Como la única persona que conoció a Jesús desde su nacimiento hasta su muerte, María ofrece una visión única de su humanidad y un modelo de discipulado que nos esforzamos por emular hoy.
Mi amigo, el padre William McNichols, capturó bellamente su maduración en un artículo titulado “Fiat de María”. “Es una niña con los ojos muy abiertos, hechizada por la aparición de un ángel, o una pequeña niña con un bebé casi demasiado grande para sus brazos… Una adolescente asustada que es alejada de la violencia y el caos en el medio de la noche… Una madre frenética de un niño perdido… La mujer perspicaz que silenciosamente empuja a su hijo fuera del nido y hacia su ministerio… La Madre Dolorosa… [quien] acuna, una vez más, a su hijo desnudo en la pobreza…” (Boletín Jesuita. Primavera/otoño de 1984. Usado con permiso). Las madres a través de millas y milenios pueden relacionarse con la mezcla de alegría y tristeza, confusión y claridad, angustia y euforia que viene con dar a luz y criar a un hijo.

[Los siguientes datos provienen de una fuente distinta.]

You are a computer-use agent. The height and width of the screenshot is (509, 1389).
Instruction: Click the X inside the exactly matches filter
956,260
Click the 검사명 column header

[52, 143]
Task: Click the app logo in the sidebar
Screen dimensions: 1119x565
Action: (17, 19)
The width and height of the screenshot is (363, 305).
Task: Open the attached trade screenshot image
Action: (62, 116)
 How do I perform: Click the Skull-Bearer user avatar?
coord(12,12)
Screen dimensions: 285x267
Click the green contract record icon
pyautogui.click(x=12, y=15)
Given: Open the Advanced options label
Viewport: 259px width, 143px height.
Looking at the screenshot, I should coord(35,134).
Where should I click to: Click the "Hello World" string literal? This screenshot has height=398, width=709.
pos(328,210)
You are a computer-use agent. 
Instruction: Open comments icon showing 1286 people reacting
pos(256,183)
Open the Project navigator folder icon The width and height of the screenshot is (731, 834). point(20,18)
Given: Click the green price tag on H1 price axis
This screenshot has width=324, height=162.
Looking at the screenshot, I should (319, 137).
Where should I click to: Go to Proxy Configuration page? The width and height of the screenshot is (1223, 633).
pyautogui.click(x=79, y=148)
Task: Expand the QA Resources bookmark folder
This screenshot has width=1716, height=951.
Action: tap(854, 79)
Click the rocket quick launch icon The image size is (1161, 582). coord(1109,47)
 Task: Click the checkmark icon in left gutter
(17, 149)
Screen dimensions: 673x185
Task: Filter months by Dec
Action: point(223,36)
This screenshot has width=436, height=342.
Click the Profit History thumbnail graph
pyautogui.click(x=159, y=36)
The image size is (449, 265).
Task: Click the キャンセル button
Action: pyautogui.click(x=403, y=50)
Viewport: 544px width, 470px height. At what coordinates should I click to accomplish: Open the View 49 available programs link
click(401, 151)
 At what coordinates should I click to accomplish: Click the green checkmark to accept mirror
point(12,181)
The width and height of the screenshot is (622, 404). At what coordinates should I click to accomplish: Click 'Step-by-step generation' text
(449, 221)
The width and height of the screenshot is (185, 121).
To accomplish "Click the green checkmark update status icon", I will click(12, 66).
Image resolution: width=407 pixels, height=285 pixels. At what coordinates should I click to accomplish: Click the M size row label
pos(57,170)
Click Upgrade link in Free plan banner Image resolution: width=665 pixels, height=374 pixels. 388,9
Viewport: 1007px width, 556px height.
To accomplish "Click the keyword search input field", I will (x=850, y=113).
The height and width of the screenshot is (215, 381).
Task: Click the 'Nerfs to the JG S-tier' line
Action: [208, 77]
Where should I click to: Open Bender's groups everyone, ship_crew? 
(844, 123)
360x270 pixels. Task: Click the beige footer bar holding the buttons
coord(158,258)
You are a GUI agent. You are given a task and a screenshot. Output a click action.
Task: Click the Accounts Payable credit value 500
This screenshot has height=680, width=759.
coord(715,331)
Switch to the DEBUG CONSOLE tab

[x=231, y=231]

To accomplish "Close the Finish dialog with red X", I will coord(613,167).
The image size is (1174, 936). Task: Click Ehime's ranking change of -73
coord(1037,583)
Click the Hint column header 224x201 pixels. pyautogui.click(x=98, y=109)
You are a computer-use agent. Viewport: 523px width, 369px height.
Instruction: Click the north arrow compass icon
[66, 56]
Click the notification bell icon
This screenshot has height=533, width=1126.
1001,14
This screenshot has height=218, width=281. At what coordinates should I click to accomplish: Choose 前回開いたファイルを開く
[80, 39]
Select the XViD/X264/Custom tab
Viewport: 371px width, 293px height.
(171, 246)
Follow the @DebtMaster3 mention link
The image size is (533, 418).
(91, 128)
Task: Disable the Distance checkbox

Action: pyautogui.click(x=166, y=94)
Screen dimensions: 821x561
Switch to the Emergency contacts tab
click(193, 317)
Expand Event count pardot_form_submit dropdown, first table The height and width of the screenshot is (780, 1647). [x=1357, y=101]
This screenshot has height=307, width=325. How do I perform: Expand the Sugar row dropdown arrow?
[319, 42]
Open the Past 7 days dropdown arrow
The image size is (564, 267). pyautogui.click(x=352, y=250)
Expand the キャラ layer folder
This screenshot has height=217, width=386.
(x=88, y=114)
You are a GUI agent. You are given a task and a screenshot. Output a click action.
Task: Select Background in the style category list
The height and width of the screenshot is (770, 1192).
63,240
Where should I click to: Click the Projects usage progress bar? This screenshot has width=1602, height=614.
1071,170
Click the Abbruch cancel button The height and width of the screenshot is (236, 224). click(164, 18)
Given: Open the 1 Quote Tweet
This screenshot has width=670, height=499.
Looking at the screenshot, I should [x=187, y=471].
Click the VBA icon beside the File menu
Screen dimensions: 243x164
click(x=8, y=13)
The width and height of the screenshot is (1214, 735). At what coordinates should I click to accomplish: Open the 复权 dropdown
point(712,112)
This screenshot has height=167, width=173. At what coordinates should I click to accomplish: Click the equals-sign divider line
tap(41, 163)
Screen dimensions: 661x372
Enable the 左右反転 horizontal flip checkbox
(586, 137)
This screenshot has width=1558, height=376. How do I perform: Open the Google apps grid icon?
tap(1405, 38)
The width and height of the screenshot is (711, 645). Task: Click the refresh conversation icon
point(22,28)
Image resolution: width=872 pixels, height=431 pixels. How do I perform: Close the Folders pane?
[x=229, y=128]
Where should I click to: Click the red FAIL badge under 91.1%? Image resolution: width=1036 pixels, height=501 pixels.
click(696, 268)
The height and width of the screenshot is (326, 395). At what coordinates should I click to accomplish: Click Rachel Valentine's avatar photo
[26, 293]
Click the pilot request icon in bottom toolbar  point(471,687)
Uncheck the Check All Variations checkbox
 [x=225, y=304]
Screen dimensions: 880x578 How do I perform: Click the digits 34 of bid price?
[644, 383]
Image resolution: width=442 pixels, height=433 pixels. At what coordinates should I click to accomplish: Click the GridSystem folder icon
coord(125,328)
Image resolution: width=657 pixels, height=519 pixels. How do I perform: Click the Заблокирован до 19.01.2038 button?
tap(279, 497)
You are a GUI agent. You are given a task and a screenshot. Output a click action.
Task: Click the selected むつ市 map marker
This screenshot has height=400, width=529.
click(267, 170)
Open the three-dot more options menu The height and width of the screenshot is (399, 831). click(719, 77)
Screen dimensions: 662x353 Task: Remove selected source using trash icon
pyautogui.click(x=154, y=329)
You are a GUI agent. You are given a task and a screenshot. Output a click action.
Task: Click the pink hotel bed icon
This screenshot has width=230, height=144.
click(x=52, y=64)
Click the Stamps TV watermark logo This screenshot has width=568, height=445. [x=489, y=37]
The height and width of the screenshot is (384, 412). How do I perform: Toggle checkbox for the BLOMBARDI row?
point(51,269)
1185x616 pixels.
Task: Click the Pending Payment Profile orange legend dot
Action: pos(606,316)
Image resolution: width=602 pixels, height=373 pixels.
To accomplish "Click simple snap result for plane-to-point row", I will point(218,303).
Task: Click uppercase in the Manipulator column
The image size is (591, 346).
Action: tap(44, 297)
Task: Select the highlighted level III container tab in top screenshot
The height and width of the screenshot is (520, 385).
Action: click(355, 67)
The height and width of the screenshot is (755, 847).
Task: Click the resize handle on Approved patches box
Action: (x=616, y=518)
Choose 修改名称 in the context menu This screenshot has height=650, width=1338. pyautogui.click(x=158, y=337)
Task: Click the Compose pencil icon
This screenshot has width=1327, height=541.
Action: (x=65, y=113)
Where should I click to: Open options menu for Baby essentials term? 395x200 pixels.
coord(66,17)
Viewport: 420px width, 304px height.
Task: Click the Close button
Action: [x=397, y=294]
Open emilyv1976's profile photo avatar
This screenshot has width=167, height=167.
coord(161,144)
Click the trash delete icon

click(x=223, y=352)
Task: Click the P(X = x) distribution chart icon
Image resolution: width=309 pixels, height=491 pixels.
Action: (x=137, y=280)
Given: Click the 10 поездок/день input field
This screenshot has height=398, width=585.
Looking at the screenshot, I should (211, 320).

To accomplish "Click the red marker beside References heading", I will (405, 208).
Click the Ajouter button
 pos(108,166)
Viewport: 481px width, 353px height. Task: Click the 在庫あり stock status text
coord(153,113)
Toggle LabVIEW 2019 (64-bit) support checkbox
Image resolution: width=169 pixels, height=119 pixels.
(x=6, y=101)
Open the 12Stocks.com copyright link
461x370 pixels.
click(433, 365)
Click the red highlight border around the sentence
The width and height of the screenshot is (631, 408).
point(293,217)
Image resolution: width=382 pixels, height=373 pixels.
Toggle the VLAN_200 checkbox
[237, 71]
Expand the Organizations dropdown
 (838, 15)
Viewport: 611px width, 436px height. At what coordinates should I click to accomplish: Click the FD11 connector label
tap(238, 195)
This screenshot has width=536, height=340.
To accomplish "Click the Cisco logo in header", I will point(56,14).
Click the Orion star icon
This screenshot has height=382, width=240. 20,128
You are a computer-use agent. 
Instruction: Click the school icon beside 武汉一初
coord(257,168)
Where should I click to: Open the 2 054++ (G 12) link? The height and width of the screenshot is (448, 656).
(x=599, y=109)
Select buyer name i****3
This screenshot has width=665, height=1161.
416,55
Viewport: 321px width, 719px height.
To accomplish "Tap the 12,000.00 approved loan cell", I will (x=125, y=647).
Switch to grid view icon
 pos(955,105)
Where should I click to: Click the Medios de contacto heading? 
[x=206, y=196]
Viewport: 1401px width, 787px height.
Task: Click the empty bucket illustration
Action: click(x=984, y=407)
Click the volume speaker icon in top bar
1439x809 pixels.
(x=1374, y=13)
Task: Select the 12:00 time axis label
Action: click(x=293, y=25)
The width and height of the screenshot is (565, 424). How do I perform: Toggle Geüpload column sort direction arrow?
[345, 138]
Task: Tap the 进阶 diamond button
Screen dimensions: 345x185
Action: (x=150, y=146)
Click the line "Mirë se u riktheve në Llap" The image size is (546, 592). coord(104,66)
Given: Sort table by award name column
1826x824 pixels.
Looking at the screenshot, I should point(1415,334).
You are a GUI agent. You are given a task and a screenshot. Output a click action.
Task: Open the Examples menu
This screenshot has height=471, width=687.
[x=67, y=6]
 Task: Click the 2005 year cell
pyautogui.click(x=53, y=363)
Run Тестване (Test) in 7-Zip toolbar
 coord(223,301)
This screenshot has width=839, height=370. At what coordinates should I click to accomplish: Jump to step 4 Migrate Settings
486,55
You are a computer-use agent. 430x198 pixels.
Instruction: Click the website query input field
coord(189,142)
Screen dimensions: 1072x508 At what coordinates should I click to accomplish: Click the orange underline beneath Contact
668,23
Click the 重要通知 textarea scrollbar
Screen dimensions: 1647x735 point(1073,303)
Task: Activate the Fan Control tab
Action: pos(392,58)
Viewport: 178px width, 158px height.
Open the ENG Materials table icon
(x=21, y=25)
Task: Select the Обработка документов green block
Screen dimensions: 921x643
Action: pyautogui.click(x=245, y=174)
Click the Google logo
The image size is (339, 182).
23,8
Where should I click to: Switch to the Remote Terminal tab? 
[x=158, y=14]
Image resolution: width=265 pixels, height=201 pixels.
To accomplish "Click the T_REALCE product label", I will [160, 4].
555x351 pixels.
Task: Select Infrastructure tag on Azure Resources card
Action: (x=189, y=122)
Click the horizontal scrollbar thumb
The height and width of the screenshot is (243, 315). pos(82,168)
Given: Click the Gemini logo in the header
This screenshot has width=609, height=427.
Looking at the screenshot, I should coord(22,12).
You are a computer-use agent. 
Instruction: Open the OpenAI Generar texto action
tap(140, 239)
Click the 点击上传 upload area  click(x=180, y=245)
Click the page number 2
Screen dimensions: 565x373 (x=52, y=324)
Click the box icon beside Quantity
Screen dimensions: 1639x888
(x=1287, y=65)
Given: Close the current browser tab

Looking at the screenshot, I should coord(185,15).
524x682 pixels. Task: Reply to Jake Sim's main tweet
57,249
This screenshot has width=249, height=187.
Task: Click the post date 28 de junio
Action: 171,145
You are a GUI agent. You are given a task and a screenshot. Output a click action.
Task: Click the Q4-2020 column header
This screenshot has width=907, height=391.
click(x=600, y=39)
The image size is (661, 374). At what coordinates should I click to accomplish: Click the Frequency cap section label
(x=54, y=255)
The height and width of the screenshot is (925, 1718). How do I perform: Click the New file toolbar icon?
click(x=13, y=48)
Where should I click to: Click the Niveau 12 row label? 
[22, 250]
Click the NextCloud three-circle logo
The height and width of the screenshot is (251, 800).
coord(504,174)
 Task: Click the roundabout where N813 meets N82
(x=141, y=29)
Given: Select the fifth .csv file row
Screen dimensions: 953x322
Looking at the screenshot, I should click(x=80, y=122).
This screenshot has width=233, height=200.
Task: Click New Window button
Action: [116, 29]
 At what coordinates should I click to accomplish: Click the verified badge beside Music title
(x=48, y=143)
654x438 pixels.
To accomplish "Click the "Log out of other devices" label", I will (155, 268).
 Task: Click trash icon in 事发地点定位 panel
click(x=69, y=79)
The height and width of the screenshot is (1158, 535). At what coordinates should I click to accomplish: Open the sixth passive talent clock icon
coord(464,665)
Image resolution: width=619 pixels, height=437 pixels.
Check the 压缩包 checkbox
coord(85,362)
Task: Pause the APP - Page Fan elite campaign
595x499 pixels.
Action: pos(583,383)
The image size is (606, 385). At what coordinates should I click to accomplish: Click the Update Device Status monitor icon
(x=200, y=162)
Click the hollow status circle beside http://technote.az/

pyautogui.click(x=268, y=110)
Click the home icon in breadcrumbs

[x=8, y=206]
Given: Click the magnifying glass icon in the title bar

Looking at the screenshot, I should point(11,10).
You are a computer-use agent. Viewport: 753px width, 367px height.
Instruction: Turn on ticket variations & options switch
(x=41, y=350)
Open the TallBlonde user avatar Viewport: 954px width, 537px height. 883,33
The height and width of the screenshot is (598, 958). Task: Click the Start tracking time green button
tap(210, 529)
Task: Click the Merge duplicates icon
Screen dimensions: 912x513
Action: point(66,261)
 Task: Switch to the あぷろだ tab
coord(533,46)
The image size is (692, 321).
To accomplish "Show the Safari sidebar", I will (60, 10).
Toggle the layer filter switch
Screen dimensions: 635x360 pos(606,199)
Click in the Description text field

Quizás mi imagen favorita de María es la de Pentecostés. La imagino sentada en medio de los discípulos con un corazón marchito pero expansivo. Solo ella conoce de primera mano la experiencia del Espíritu Santo, así que quizás no se inmuta en medio del viento y las llamas. ¿Recuerda la primera vez que conoció la obra del Espíritu en su vida? ¿Reflexiona sobre los giros y vueltas de su asombrosa historia? ¿Y la misma oración sube a sus labios cuando recuerda una vez más las “maravillas” que su Dios ha hecho por ella?